Required action: Report, from the records below, every line where the word "computer" appears.

Collected data
──────

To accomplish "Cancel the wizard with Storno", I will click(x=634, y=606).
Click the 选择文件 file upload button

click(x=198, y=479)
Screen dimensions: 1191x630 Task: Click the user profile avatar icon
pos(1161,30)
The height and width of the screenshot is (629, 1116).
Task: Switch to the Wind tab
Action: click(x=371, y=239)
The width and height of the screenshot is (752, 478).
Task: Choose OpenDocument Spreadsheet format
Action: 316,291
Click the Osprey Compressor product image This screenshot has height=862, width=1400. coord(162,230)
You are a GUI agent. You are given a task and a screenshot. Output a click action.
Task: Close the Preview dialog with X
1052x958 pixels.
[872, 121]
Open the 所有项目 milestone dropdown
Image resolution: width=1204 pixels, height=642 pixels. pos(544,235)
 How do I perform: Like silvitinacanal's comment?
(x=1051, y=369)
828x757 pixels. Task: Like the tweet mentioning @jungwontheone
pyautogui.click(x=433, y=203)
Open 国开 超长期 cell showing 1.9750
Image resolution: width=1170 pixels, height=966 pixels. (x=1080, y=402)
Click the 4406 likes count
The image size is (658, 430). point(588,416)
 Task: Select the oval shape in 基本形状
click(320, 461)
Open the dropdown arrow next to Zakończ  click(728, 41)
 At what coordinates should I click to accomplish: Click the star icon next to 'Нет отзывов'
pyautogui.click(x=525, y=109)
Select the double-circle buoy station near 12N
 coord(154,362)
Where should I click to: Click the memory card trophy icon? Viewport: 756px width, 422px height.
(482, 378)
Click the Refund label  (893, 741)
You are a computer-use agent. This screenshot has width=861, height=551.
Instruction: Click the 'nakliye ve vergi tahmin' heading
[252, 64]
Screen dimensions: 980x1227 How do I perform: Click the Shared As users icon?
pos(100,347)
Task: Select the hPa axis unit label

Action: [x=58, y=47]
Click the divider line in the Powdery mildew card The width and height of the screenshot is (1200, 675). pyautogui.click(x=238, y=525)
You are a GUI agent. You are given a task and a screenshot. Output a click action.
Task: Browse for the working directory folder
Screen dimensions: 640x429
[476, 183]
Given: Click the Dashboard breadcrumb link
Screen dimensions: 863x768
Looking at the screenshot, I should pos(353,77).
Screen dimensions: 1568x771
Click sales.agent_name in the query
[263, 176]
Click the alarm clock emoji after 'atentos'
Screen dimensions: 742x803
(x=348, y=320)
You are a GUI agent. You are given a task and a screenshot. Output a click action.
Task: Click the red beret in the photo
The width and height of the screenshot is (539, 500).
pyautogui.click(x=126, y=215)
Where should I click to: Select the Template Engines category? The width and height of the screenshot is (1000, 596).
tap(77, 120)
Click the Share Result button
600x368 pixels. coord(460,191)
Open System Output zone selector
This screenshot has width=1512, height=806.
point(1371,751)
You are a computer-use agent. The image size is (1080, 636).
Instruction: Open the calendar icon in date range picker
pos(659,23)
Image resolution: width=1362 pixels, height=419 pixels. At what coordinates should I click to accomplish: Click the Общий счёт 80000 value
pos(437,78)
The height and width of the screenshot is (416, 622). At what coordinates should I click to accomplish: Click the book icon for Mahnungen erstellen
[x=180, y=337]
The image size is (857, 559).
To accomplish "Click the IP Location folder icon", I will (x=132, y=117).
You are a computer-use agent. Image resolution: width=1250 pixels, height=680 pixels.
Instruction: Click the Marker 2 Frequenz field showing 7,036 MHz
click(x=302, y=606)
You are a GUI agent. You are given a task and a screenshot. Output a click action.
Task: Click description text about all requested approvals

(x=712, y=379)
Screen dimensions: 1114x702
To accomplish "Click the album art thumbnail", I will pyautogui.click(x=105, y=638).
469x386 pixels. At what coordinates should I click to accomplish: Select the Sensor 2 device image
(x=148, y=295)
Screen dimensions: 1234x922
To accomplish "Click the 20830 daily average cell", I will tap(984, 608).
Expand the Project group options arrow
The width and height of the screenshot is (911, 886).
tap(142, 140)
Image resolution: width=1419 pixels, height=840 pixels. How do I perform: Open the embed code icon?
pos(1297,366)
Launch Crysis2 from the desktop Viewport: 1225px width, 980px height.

──────

Worked solution:
You are a computer-use agent. This screenshot has width=861, height=551.
You are a computer-use agent. The image size is (1080, 636).
You are a computer-use agent. Image resolution: width=1250 pixels, height=680 pixels.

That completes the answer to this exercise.